Clergy at Saint Barnabas Anglican Church

Bishop Lipka
The Most Reverend Richard Lipka is the Bishop Ordinary for the Diocese of Delmarva of the Communion of Christ the Redeemer. Additional information on Bishop Rich and the Diocese of Delmarva is available on the diocesan web page .

Fr. Hutchison
The Reverend Dr. James Hutchison is the vicar at St. Barnabas. He has theological degrees from Bethany Theological Seminary and Union Theological Seminary in Virginia. He has a doctorate in community and agency counseling from The College of William and Mary. He was ordained to the Christian ministry in the Church of the Brethren on 12 June 1976 and to the priesthood in The Communion of Christ the Redeemer on 17 May 2008. He has been a parish pastor in Newport News and was on the staff of Tidewater Pastoral Counseling Center.
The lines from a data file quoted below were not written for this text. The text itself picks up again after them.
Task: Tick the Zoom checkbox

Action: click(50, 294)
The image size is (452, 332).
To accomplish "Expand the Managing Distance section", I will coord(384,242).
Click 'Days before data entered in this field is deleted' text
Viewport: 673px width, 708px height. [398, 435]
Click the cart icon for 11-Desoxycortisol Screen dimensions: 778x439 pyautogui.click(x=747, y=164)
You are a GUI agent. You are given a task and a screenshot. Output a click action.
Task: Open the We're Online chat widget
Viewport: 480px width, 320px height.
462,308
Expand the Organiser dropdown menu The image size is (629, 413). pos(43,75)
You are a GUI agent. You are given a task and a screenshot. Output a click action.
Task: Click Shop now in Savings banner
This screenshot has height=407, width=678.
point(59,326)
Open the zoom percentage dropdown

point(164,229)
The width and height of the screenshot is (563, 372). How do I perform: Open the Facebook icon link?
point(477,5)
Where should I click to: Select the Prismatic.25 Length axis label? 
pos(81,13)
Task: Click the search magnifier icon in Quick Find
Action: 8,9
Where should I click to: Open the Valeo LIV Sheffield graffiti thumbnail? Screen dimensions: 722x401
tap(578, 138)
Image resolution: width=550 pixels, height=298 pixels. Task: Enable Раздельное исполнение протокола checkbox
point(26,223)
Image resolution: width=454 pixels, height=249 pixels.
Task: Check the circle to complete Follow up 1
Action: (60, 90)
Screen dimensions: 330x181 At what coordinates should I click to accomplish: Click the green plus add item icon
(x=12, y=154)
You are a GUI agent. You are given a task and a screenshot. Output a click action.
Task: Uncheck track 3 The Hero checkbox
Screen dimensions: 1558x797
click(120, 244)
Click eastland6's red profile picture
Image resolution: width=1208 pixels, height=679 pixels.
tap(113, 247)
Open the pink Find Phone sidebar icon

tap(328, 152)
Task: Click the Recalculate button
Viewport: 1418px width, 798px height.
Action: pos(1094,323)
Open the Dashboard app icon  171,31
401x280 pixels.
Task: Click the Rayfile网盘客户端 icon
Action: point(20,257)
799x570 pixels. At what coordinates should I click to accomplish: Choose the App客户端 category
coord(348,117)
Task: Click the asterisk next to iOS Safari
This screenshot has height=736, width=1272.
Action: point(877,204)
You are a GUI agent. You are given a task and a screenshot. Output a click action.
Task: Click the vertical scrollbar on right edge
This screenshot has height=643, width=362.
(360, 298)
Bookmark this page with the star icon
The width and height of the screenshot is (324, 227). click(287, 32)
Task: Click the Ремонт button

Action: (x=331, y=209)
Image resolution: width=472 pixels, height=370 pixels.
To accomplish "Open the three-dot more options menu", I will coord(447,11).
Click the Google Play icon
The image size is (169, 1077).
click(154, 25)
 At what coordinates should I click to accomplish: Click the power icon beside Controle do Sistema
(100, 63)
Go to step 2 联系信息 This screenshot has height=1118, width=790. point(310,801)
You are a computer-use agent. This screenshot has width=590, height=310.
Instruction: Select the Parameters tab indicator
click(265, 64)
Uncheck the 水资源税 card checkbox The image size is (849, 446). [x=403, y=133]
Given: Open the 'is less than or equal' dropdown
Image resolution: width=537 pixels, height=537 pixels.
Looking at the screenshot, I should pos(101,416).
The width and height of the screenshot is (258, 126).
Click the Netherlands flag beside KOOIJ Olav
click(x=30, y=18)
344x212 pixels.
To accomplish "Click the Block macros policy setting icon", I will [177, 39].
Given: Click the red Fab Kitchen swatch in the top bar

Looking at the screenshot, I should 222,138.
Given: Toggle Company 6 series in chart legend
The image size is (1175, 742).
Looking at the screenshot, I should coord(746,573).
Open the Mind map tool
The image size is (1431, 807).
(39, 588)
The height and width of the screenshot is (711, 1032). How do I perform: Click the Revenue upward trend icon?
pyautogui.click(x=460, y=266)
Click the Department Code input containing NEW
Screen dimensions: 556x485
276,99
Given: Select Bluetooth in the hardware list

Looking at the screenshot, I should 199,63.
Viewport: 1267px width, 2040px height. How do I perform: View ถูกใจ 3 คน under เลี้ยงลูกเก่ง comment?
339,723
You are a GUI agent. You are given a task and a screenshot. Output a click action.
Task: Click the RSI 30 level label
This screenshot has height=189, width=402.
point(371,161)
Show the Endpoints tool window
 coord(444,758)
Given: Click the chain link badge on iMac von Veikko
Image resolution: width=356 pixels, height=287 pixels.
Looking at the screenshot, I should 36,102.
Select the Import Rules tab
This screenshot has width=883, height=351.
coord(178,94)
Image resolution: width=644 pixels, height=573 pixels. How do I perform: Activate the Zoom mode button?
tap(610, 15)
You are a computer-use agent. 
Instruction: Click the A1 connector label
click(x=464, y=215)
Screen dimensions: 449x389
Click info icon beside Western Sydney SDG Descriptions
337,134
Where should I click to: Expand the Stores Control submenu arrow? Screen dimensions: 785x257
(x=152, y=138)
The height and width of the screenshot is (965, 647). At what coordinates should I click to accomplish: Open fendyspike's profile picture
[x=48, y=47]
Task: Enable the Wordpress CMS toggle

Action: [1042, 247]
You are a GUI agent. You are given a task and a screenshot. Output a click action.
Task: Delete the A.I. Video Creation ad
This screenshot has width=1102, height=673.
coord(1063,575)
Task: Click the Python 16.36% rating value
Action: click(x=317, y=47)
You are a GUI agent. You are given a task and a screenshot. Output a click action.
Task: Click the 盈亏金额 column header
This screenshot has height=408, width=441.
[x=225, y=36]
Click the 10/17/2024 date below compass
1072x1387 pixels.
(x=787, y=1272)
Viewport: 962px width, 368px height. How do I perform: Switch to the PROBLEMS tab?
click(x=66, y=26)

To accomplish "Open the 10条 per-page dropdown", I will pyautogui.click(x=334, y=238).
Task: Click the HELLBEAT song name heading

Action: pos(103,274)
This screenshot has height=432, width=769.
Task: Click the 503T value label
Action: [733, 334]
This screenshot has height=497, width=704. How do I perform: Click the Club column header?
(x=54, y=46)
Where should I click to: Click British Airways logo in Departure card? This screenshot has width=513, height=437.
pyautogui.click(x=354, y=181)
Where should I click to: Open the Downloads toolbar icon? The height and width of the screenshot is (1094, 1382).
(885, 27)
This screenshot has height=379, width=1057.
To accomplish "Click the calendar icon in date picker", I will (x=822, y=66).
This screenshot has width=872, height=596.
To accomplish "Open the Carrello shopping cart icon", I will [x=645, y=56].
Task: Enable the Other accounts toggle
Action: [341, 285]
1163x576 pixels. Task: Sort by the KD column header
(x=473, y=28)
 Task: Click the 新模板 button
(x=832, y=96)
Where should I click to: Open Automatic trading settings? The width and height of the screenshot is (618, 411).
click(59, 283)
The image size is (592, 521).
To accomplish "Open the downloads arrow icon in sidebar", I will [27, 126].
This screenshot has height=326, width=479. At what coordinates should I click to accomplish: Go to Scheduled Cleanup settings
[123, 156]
He is a school psychologist with Bedford County Public Schools and has been in private practice in the Lynchburg area as a professional counselor. He is a licensed professional counselor and a licensed marriage and family therapist. His interests include liturgy, sacramental theology, healing ministries, spiritual development and spiritual direction, attachment and the psychology of religion, and moral theology.

Bishop Weeks
Bishop Philip E. P. Weeks is a retired Bishop-in-Residence at St. Barnabas. He was ordained in the Virginia Methodist Conference, later in the Episcopal Diocese of Southern Virginia. After servicing churches in Virginia, West Virginia, and Florida, he started Barnabas Ministries, Inc. in 1980 as a missionary support ministry to the Body of Christ. BMI took him to Kenya, Zimbabwe, Tanzania, Burma, Singapore, Thailand, India, Hong Kong, and the Philippine Islands. For five years he smuggled Bibles into China with Brother Andrew and Revival Christian Center in Hong Kong. In 1986 he concentrated the work of Barnabas Ministries in the Philippine Islands.
In 1998 the teaching ministry of Barnabas was transferred to Africa where on August August 24, 2002 he was consecrated a Bishop in Uganda for the Charismatic Episcopal Church's International Development Agency in the Apostolic Succession of the Igreja Catolica Apostolica Brasiliera, (Catholic Apostolic Church of Brazil), which is in the Rebiban Apostolic line from St. Peter, first Bishop of Rome. He served as supervising Bishop (until he raised up native clergy to take his place) of Rwanda, later Tanzania, and finally Burundi before retirement September 1, 2005, and moved from Florida to Lynchburg.